Exercise details: Scan the records below for the line containing "Screen dimensions: 763x314" and the line containing "Given: Choose Get data from a private channel". Copy both, plus every line between, exactly.

Extracted entries:
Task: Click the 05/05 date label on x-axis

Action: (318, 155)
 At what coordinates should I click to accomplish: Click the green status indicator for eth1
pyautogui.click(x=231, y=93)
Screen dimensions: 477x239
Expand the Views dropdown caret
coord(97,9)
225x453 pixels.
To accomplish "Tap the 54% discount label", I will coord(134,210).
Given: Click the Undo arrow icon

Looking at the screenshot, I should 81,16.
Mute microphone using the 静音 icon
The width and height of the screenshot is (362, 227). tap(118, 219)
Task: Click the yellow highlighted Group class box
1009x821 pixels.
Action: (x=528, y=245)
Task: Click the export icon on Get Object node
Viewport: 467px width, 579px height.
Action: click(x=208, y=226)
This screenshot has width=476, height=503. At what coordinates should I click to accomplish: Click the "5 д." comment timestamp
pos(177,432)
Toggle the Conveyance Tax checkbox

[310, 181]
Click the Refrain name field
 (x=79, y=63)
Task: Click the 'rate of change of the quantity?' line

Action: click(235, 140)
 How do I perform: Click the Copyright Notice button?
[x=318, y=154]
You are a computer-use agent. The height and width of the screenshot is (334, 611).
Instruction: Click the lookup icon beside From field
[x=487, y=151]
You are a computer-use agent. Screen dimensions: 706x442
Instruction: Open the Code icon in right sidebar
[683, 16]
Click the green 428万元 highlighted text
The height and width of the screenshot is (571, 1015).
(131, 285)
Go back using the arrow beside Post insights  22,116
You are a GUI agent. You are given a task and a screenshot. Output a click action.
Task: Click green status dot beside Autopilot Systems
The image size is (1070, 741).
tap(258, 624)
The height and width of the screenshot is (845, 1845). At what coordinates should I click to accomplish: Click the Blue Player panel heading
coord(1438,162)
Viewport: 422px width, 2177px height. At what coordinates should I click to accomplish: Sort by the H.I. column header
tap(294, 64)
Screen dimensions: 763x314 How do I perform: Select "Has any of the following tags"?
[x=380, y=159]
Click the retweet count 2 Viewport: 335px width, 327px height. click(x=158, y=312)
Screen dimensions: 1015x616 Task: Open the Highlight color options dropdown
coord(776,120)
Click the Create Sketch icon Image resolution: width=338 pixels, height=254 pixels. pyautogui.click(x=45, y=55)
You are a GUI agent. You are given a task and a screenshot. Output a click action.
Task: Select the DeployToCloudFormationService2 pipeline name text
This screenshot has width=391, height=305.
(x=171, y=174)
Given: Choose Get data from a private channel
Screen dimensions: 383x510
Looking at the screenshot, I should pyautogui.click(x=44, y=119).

Result:
Screen dimensions: 763x314 How do I perform: Select "Has any of the following tags"?
[x=380, y=159]
Click the retweet count 2 Viewport: 335px width, 327px height. click(x=158, y=312)
Screen dimensions: 1015x616 Task: Open the Highlight color options dropdown
coord(776,120)
Click the Create Sketch icon Image resolution: width=338 pixels, height=254 pixels. pyautogui.click(x=45, y=55)
You are a GUI agent. You are given a task and a screenshot. Output a click action.
Task: Select the DeployToCloudFormationService2 pipeline name text
This screenshot has width=391, height=305.
(x=171, y=174)
Given: Choose Get data from a private channel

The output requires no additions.